Senate of the Philippines
- In office June 30, 1987 – June 30, 1998

Member of the Philippine House of Representatives from Bohol's 1st district
- In office June 30, 1998 – June 30, 2001
- Preceded by: Venice Borja-Agana
- Succeeded by: Edgar M. Chatto

Member of the Agrava Fact-Finding Board
- In office October 1983 – October 1984 Serving with Corazon Juliano-Agrava (chairperson), Amado Dizon, Luciano Salazar, and Dante Santos
- Appointed by: Ferdinand Marcos

Personal details
- Born: September 11, 1942 Samboan, Cebu, Commonwealth of the Philippines
- Died: October 29, 2015 (aged 73) Ermita, Manila, Philippines
- Party: LDP (1992–1998, 2004–2015)
- Other political affiliations: Lakas-CMD (2001–2004) LAMMP (1998-2001) Liberal (1987–1992)
- Spouse: Lourdes Cuico-Herrera
- Children: Maria Luzil; June Francis; Ernesto II; Ernesto III;
- Alma mater: University of the Visayas (LLB) Lyceum of the Philippines University (MPA, PhD)
- Occupation: Politician
- Profession: Businessman

= Ernesto Herrera (politician) =

Filipino politician (1942–2015)

DATA SHOWN.
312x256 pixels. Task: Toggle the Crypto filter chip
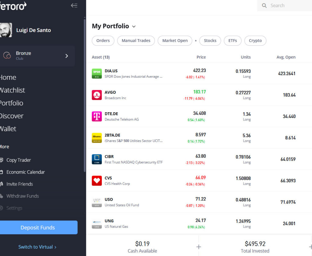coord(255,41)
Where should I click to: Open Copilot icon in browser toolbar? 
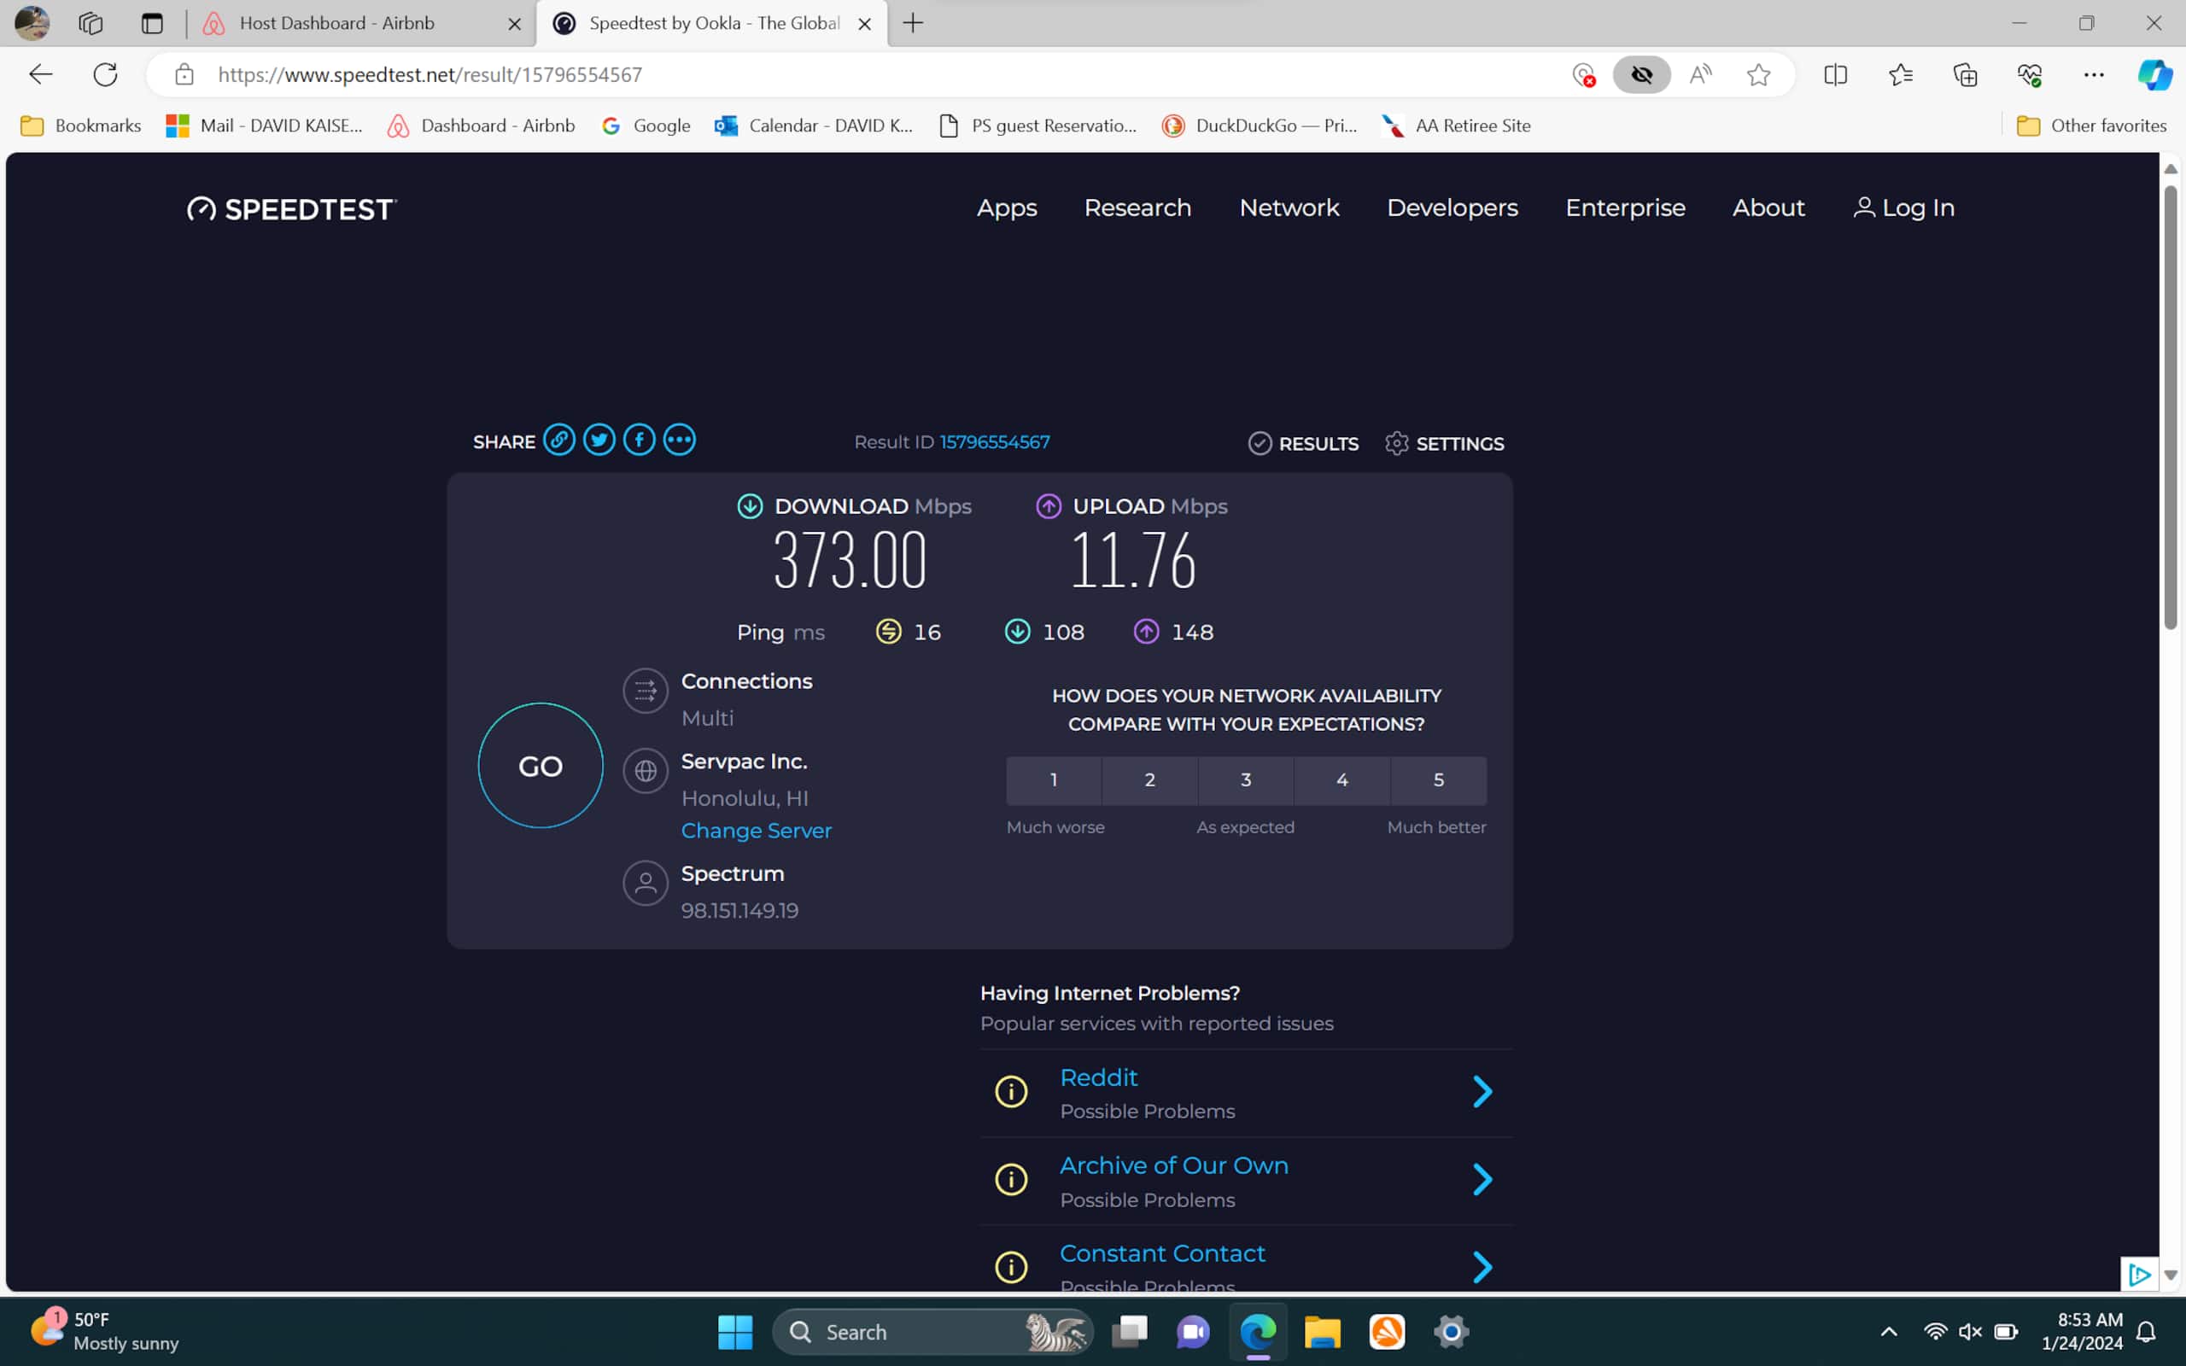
---
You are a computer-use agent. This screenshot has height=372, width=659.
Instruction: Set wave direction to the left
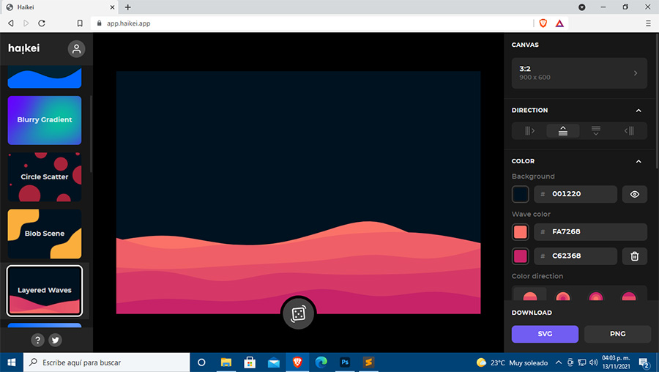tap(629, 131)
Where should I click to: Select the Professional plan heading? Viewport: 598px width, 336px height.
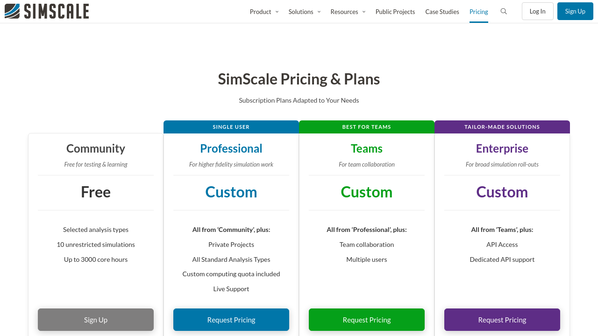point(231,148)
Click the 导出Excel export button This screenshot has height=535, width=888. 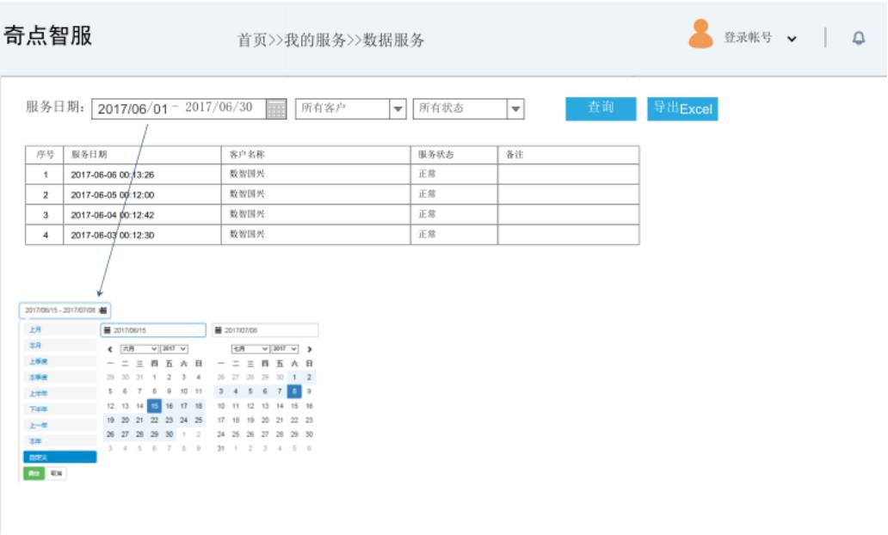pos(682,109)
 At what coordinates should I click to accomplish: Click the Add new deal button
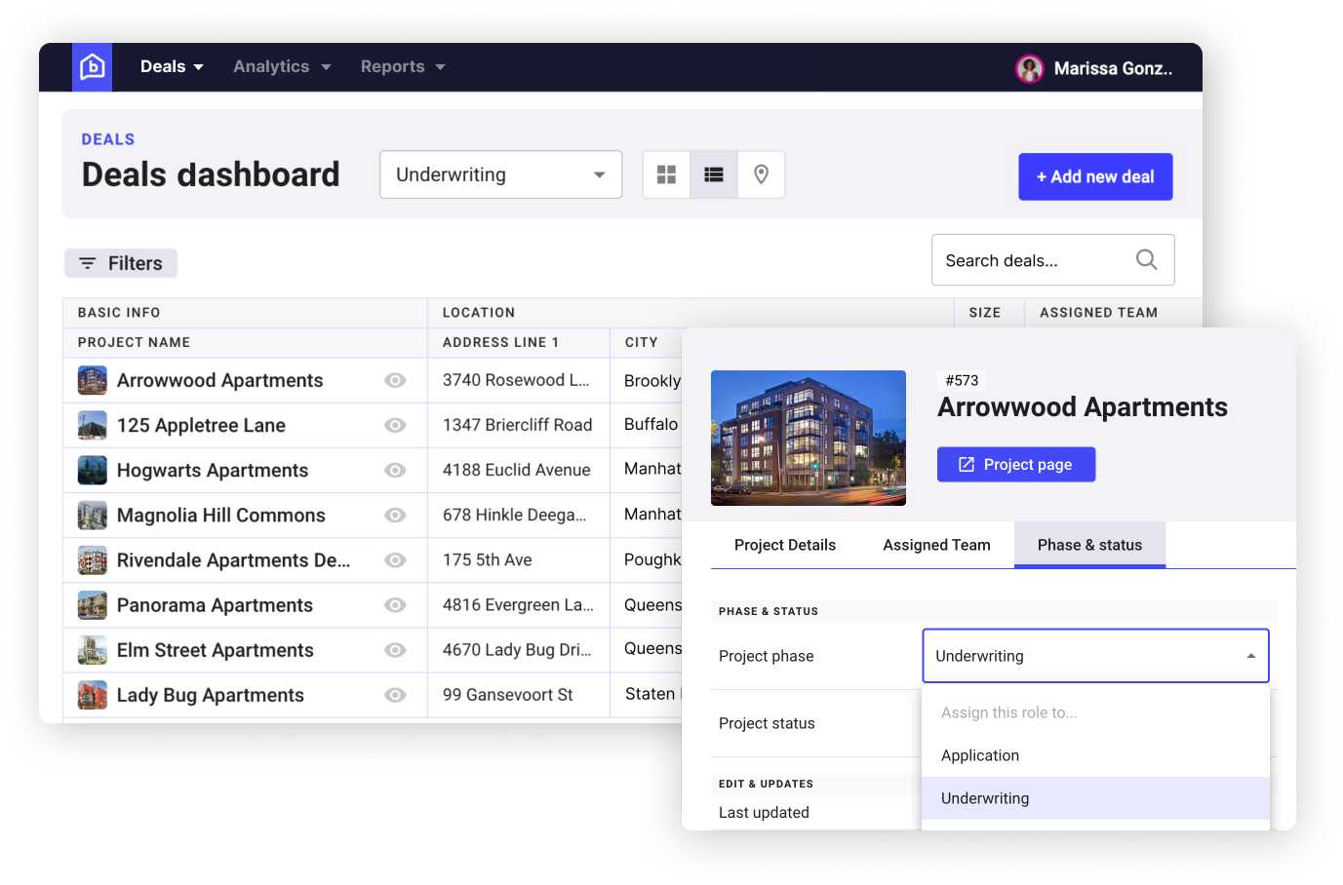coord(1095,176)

TASK 1.
Answer from the Ernesto Herrera profile:
(a) Who preceded him as representative of Bohol's 1st district?
(b) Who appointed him to the Agrava Fact-Finding Board?
(c) In what town and province was he born?
TASK 2. Write a continuation of the Ernesto Herrera profile, starting after its last line.

TASK RESULT 1.
(a) Venice Borja-Agana
(b) Ferdinand Marcos
(c) Samboan, Cebu

TASK RESULT 2.
Ernesto "Boy" Falar Herrera (September 11, 1942 – October 29, 2015) was a Senator of the Philippines and congressman for Bohol's 1st district. He was a trade union leader, an advocate of law and order, and a legislator in the 8th, 9th, 10th and 11th Congresses.

==Career==
As senator, Herrera is the principal author of the law that reinstated capital punishment in the Philippines on December 31, 1993. It would later be abolished on June 24, 2006 upon the implementation of Republic Act No. 9346.

==Personal life==
Herrera was born in Samboan, Cebu, on September 11, 1942. He was married to entrepreneur, Lourdes Betia Cuico. He died at the Manila Doctors Hospital in Manila on October 29, 2015, at the age of 73, and a month before his 74th birthday.

==Educational life==
- Zapatera Elementary School (1955)
- University of the Visayas (1959)
- University of the Visayas – Bachelor of Laws (1965)

===Higher studies===
- Lyceum of the Philippines – Master's in Public Administration (1995)
- Lyceum of the Philippines – Doctor of Fiscal Studies (1998)

==General history==
- Trade Union Congress of the Philippines – General secretary (1983–2015)
- Senator – Philippine Senate (1987–1998)
- Congressman – Philippine House of Representatives (1998–2001)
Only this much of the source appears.